НК: Я не хочу называть имен — мне их жалко, они ни разу не выбрались сюда. В том же Минкульте спрашивают, а что вы, собственно, собираете? Есть Госфильмофонд, который коллекционирует оригиналы, а вы что собираете, мусор? Но если говорить совсем уж откровенно, мы сами, киноведы, виноваты в этом. В том же ВГИКе все время говорится об идее синтетического кино, но она ничем не подкреплена. Нигде не учать понимать соотношение между эскизом, кадром и окончательным результатом — фильмом. Сейчас французы заказали мне статью "Философия Музея кино", в которой я пишу, что понятие промежуточного оригинала, а не полуфабриката, как мы думали, приложимо к эскизу, к костюму, не только к киносценарию.

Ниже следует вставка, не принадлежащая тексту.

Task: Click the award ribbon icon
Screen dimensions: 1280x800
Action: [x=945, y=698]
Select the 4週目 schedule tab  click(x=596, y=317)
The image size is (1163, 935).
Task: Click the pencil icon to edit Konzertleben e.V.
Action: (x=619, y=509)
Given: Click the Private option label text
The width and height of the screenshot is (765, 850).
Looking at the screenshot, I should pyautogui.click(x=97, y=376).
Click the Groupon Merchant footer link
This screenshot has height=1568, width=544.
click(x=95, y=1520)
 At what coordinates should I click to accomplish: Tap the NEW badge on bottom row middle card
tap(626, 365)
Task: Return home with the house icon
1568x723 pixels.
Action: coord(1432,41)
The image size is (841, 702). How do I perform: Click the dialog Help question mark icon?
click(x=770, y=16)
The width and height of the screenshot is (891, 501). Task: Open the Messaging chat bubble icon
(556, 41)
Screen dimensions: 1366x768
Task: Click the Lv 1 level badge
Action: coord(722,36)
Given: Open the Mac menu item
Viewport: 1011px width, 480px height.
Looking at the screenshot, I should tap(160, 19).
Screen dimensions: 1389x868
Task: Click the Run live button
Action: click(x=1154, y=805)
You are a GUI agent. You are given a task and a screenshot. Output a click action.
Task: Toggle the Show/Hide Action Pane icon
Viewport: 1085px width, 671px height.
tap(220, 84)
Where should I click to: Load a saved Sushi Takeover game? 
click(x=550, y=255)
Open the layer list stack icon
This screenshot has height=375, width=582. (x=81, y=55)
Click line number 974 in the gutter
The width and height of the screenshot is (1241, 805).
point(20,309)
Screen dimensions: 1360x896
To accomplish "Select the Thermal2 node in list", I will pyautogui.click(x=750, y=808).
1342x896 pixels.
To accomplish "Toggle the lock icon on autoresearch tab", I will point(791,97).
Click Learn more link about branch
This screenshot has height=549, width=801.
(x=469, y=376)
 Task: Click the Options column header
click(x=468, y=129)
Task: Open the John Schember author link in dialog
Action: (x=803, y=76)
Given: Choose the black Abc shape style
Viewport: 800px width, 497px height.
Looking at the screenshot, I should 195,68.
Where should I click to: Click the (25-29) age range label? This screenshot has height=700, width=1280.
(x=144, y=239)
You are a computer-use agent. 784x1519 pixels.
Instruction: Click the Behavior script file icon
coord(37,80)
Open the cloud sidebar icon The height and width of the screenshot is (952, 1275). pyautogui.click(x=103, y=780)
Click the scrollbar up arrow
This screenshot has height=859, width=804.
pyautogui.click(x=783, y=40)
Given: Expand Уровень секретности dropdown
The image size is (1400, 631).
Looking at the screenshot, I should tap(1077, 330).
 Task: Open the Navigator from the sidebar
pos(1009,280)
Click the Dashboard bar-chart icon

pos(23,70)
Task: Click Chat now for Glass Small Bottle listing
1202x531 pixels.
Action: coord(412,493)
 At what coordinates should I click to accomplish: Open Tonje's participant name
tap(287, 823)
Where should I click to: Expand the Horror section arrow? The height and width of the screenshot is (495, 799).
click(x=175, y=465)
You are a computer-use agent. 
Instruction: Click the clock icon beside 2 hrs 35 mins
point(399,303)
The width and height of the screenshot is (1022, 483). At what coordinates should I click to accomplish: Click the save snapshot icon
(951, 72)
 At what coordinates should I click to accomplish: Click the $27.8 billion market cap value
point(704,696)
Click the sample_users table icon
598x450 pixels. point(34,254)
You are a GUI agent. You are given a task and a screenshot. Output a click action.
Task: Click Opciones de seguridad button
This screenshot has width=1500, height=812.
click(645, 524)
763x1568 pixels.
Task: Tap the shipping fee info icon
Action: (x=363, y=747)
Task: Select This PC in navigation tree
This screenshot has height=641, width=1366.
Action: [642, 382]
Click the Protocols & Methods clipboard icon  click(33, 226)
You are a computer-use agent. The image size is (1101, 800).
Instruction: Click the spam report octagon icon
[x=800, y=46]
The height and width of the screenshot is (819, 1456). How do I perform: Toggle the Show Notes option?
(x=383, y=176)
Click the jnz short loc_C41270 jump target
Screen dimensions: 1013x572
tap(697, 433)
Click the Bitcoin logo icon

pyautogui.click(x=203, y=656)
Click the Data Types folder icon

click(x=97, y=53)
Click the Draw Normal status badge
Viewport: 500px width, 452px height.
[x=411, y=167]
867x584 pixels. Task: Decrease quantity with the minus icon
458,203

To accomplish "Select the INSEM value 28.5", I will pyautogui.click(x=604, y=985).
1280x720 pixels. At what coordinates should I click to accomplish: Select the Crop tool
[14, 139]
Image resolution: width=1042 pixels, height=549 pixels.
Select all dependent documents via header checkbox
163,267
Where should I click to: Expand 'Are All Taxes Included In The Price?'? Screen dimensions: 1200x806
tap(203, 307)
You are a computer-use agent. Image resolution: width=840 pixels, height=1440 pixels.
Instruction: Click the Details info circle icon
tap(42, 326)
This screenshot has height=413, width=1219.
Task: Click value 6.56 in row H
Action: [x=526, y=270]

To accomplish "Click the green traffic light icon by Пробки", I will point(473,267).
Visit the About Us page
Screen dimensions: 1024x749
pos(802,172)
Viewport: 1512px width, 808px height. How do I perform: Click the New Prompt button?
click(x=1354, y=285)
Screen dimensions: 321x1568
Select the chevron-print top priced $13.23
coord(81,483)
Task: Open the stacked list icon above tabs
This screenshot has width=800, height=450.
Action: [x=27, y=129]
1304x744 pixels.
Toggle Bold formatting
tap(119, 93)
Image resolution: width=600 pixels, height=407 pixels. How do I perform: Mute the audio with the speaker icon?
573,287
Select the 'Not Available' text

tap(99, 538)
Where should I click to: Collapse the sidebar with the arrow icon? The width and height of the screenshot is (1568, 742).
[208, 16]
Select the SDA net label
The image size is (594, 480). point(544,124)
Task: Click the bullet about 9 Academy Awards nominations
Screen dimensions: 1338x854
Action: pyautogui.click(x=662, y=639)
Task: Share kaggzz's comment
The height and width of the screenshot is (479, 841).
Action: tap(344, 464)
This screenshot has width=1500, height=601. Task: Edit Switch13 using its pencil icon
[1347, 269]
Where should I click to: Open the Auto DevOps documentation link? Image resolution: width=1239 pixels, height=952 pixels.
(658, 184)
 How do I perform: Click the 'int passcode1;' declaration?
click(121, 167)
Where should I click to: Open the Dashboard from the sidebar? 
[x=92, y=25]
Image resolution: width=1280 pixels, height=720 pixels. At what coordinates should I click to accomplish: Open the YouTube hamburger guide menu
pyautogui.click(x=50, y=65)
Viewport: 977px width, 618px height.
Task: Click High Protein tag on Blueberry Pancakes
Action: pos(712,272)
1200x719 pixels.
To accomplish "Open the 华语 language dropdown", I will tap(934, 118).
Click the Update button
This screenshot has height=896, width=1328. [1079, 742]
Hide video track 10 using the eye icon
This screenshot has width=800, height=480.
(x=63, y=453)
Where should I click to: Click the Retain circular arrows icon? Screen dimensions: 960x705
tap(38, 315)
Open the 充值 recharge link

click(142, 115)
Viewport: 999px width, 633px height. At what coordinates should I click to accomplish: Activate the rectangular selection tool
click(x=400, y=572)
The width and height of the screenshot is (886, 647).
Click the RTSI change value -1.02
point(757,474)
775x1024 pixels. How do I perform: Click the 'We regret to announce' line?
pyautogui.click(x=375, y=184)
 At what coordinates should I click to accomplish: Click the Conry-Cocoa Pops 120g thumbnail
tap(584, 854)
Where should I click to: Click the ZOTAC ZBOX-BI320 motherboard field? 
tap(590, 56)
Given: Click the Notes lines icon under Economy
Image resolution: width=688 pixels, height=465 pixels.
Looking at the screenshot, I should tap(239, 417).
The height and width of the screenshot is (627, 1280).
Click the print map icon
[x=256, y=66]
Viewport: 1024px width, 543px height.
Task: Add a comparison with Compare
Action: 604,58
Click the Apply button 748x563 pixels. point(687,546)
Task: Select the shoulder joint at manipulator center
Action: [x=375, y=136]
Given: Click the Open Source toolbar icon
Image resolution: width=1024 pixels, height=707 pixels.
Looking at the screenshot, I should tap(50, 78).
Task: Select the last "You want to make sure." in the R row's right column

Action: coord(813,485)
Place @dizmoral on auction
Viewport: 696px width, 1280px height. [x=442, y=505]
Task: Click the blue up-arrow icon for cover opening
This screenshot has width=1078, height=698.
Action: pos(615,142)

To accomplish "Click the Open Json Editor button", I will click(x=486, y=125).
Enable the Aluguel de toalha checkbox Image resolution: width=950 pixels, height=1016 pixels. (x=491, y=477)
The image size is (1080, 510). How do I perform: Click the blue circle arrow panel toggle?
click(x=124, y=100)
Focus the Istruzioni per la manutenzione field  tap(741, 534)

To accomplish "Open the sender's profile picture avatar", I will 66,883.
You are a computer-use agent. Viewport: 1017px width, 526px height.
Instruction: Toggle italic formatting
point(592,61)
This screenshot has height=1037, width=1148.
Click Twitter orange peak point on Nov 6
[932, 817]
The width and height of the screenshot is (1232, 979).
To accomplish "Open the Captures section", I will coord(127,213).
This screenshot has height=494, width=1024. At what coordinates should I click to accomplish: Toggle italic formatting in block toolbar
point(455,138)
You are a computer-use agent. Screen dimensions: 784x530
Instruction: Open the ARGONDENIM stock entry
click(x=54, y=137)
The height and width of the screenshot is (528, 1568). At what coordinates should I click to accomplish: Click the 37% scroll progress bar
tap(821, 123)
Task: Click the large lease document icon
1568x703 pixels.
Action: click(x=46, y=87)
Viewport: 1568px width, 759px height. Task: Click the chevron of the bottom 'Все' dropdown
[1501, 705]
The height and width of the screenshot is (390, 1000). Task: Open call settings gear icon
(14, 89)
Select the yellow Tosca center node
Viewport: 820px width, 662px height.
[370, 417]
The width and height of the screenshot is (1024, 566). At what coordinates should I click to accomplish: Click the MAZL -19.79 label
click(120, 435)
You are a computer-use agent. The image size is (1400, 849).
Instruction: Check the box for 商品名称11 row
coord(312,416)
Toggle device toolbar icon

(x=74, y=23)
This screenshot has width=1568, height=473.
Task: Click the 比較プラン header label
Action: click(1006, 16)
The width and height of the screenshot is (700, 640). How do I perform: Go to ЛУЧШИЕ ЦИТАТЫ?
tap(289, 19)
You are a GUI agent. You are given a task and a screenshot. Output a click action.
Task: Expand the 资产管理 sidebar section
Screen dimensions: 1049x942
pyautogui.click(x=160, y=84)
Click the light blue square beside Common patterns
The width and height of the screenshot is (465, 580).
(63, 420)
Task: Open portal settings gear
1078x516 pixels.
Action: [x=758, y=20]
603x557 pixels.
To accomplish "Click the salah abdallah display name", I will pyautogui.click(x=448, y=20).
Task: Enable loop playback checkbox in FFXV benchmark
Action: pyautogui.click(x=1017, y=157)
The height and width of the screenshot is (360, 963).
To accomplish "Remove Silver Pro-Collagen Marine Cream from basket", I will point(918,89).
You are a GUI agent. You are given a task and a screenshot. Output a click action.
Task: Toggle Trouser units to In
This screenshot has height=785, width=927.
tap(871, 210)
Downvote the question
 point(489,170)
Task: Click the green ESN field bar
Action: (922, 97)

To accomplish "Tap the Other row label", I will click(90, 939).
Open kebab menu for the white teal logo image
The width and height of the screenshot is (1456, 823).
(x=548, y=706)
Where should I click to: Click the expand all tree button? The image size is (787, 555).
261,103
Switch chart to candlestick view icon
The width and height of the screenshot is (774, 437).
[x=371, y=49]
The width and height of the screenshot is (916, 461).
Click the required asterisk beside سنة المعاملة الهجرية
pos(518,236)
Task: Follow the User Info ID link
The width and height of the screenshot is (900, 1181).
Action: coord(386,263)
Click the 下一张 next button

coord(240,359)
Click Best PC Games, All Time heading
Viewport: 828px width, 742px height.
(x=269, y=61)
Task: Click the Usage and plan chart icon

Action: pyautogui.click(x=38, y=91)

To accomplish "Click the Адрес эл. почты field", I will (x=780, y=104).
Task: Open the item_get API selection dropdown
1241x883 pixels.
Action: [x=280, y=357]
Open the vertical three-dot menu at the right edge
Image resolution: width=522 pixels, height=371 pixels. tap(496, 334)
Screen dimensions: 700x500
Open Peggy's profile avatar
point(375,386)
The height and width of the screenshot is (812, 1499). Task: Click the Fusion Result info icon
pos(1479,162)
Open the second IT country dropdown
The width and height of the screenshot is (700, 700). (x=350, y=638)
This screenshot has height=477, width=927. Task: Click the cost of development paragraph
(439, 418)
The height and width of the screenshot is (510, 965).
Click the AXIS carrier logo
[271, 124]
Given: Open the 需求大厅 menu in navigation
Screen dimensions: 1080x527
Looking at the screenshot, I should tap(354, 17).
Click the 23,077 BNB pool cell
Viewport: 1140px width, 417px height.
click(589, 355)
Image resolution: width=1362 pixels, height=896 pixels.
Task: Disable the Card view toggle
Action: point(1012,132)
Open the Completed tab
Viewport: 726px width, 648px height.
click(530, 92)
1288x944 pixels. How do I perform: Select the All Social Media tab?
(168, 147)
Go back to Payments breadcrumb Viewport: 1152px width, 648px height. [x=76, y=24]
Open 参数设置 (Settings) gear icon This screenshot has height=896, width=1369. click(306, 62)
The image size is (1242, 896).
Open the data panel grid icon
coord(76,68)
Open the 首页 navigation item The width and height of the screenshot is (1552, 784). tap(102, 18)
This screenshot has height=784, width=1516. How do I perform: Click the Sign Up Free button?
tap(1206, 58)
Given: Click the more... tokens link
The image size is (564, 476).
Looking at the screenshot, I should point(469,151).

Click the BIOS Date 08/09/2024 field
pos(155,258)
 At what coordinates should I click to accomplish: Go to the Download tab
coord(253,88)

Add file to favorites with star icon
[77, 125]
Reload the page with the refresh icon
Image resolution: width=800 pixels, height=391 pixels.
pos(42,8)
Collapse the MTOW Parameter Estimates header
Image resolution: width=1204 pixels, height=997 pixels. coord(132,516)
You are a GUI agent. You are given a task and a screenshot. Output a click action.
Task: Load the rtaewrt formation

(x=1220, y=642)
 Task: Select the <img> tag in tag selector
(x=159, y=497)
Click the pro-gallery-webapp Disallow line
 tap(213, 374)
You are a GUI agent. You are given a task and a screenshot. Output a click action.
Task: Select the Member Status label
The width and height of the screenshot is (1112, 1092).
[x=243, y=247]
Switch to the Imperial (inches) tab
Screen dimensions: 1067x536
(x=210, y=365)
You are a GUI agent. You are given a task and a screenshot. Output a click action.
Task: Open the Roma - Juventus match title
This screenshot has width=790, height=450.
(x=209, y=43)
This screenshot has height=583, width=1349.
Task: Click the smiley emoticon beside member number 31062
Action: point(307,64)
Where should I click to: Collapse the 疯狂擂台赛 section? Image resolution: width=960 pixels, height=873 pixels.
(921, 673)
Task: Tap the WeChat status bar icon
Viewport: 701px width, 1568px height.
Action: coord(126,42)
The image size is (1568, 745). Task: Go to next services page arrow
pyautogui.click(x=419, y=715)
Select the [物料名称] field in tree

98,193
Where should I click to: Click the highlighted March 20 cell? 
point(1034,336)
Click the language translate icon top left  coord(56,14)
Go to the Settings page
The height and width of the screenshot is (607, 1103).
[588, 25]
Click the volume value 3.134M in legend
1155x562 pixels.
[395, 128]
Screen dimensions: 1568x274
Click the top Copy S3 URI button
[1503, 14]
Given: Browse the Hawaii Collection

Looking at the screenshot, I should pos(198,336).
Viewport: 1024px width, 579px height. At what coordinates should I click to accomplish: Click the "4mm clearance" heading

DVD меняет отношение — в связи с выходом "Ивана Грозного" компания Criterion обращается ко мне: а нельзя ли получить не только рисунки Эйзенштейна, но и эскизы Шпинеля, эскизы костюмов.

АМ: Но дело еще в том, что культурный слой размывается, и кино в этой стране развивается только как entertainment. Другого пути у него нет?

НК: В том-то и дело, что есть. Нашим опытом мы доказали, что публика не только готова серьезно воспринимать кино, но и готова смотреть большие циклы. Не только в Москве — я приехал в Пермь и был потрясен тем, как голодны зрители. Идет потрясающий процесс внесения кино в разные учебные программы, оно начинает включаться в разные контексты — исторические, филологические. Разрушительная работа масскульта медленно, но компенсируется. И в этом одна из главных функций Музея — дать другую модель потребления.